"Anywhere for You" is the debut solo single by Swedish singer-songwriter John Martin, as the lead single from his debut studio album. The song was released in Sweden as a digital download on 12 February 2014 and was released in the United Kingdom on 30 March 2014. The song was written by John Martin, Vincent Pontare, Michel Zitron and Adam Baptiste, the song was produced by Michel Zitron. The song has peaked to number 38 on the Swedish Singles Chart, the song has also peaked to number 47 in Australia.

Background
John Martin co-wrote and produced with Michel Zitron. Talking to Digital Spy about the song he said, "Michel and I wrote it on a writing trip to LA where we rented a house and spent time reflecting on how blessed we have been for doing what we love and with the incredible experiences we have had since things really took off musically for us, it's all about what is important - friends, family and lovers back home. It's what really counts in life. It's the first track off the album to be released as it's really what I'm about. It means a lot to me personally." Talking to STV's Laura Boyd about the song he said, "I’m really proud of that song. Now people really recognise my voice and the style. I already have a big fanbase before the first single comes out, so that makes it a lot easier."

Live performances
On 27 March 2014 he performed an acoustic version of the song on Scottish independent local radio station serving Glasgow and West Central Scotland Clyde 1.

Music video
A music video to accompany the release of "Anywhere for You" was first released onto YouTube on 12 February 2014 at a total length of three minutes and forty-one seconds. The start of the video shows a young couple driving a pickup truck through the countryside and John Martin performing the song. It then shows the couple walking through the countryside and finding a house. As of July 2016, the video has had more than 9 million views.

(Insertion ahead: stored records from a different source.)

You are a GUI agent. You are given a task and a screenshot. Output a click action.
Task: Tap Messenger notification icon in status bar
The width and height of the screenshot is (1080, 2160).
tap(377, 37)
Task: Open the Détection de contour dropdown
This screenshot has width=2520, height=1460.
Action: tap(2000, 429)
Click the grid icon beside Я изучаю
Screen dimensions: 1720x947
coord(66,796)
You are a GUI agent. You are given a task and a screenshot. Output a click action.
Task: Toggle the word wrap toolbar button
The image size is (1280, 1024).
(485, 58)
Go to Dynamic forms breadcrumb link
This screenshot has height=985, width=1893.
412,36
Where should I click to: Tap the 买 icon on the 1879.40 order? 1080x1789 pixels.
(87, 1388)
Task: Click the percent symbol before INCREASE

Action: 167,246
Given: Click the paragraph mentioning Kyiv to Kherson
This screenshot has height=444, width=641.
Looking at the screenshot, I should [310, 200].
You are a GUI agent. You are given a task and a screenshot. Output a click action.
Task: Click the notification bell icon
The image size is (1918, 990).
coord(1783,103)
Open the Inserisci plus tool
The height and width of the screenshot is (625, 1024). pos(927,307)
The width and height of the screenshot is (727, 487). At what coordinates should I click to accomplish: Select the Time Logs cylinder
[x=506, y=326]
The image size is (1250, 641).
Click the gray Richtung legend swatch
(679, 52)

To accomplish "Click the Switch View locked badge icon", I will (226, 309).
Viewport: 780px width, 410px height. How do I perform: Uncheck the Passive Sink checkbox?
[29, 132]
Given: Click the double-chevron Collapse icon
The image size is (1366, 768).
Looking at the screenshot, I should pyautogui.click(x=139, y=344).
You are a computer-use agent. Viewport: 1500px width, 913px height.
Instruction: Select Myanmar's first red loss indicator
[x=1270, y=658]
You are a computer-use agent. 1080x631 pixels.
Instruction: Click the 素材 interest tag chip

A second video for the Tiësto vs. Dzeko & Torres remix of the song was first released onto YouTube on 19 March 2014 at a total length of three minutes and thirty-five seconds. The video shows scenes from John Martin's original video along with added footage of the DJs in action and lyrics. This video has received over 6 million views as of July 2016.

Track listing

Charts

Weekly charts

Year-end charts

Release history

References

2014 debut singles
2014 songs
Island Records singles
John Martin (singer) songs
Songs written by Adam Baptiste
Songs written by Dr. Luke
Songs written by Michel Zitron
Songs written by Vincent Pontare
Songs written by John Martin (singer)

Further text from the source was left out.